Regular exercise limits alcohol effects on trabecular, cortical thickness and porosity, and osteocyte apoptosis in the rat.
Excessive alcohol consumption is known to be a cause of secondary osteoporosis whereas physical activity is recommended in prevention of osteoporosis. This study was designed to analyze the effects of physical exercise on bone parameters in chronic alcohol-fed rats.
Forty-eight male Wistar rats were divided in four groups: Control (C), Alcohol (A), Exercise (E) and Alcohol+Exercise (AE). A and AE groups drank a solution composed of ethanol and water (35% volume/volume for 17 weeks). E and AE groups were submitted to treadmill training for 14 weeks (60 min/day, 5 times/week). Bone mineral density (BMD) was assessed by DXA, the trabecular and cortical microarchitectural parameters by microCT and serum osteocalcin, NTx and leptin concentrations by ELISA assays. Bone mechanical parameters were evaluated through mechanical testing. Osteocyte apoptosis was analyzed with cleaved caspase-3 immunostaining.

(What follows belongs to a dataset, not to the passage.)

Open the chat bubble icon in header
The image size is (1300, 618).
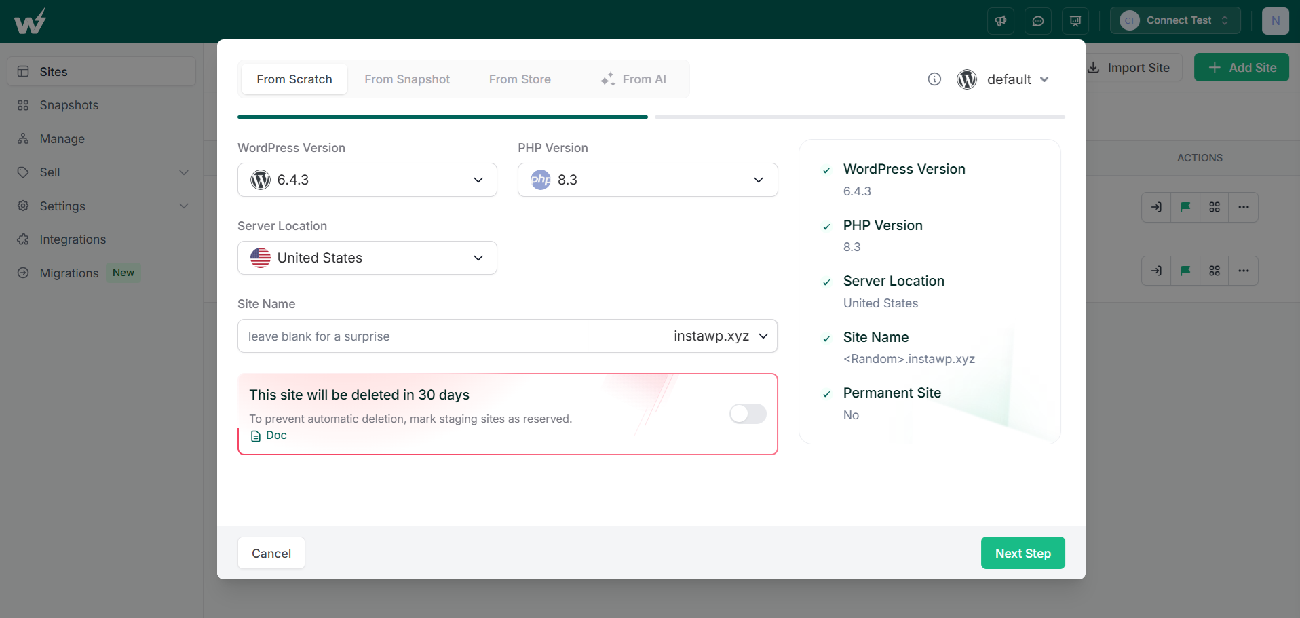(1038, 21)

Alcohol-fed rats had significantly lower body weight (-28%), fat (-46%) and lean mass (-25%) compared to controls. BMD (-8%), trabecular (-12%) and cortical thickness (-27%) were significantly lower with alcohol whereas porosity (+38%) and pore number (+42%) were higher. Exercise combined with alcohol prevented lower Tb.Th (+20%), Ct.Th (+30%), stress (+26%) and higher Ct.Po (-24%) and osteocyte apoptosis (-91%) compared to A. However, WB BMD (-4%) and femur BMD were still lower in AE versus C.
Regular physical activity has beneficial effects on some microarchitectural parameters in alcohol-fed rats. However, regular treadmill exercise does not compensate for the effects of heavy chronic alcohol consumption on whole body bone density.